─── DATA EXTRACT ───

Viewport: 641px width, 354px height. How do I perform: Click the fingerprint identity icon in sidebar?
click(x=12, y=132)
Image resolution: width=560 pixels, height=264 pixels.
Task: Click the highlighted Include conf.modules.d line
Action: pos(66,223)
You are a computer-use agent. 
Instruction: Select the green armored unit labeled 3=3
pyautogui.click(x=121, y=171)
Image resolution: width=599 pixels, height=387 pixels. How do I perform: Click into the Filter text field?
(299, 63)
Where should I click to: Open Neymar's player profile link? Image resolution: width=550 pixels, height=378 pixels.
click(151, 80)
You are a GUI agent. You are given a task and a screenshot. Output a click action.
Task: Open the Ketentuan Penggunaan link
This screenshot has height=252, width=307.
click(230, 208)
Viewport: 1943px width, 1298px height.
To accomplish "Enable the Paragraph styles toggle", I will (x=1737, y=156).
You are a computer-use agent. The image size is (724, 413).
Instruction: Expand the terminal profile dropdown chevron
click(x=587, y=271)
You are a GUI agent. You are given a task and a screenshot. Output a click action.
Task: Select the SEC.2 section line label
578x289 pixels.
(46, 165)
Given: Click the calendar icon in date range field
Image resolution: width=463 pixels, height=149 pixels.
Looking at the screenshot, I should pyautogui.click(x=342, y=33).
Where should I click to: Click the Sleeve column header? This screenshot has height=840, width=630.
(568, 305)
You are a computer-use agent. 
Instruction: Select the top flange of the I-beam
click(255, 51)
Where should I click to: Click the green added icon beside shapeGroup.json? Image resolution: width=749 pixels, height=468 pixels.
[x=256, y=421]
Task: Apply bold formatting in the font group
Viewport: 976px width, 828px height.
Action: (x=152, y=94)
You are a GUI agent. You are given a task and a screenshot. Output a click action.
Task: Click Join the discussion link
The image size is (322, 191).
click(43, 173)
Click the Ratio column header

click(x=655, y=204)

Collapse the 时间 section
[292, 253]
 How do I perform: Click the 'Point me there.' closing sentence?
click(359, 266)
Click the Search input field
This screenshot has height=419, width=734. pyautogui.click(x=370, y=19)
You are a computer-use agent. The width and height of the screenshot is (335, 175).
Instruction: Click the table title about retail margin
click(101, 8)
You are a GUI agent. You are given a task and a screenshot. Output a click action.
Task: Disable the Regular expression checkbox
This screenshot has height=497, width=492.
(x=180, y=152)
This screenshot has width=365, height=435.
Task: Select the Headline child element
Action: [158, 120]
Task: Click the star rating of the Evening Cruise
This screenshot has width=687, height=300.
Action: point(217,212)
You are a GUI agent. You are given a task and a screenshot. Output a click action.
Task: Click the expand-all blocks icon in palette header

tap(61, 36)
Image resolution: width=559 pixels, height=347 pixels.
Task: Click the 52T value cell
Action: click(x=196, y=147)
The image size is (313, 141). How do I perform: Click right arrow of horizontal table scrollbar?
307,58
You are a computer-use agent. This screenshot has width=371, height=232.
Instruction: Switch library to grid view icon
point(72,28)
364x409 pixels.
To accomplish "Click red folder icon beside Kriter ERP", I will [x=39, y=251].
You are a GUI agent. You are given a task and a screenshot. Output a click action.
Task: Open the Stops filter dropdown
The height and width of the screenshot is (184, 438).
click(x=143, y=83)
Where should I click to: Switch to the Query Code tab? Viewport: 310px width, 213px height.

───

## TO DO
Could you filter the entries above for lines holding the string "will" and copy them?

## TASK RESULT
To accomplish "Enable the Paragraph styles toggle", I will (x=1737, y=156).
To accomplish "Click red folder icon beside Kriter ERP", I will [x=39, y=251].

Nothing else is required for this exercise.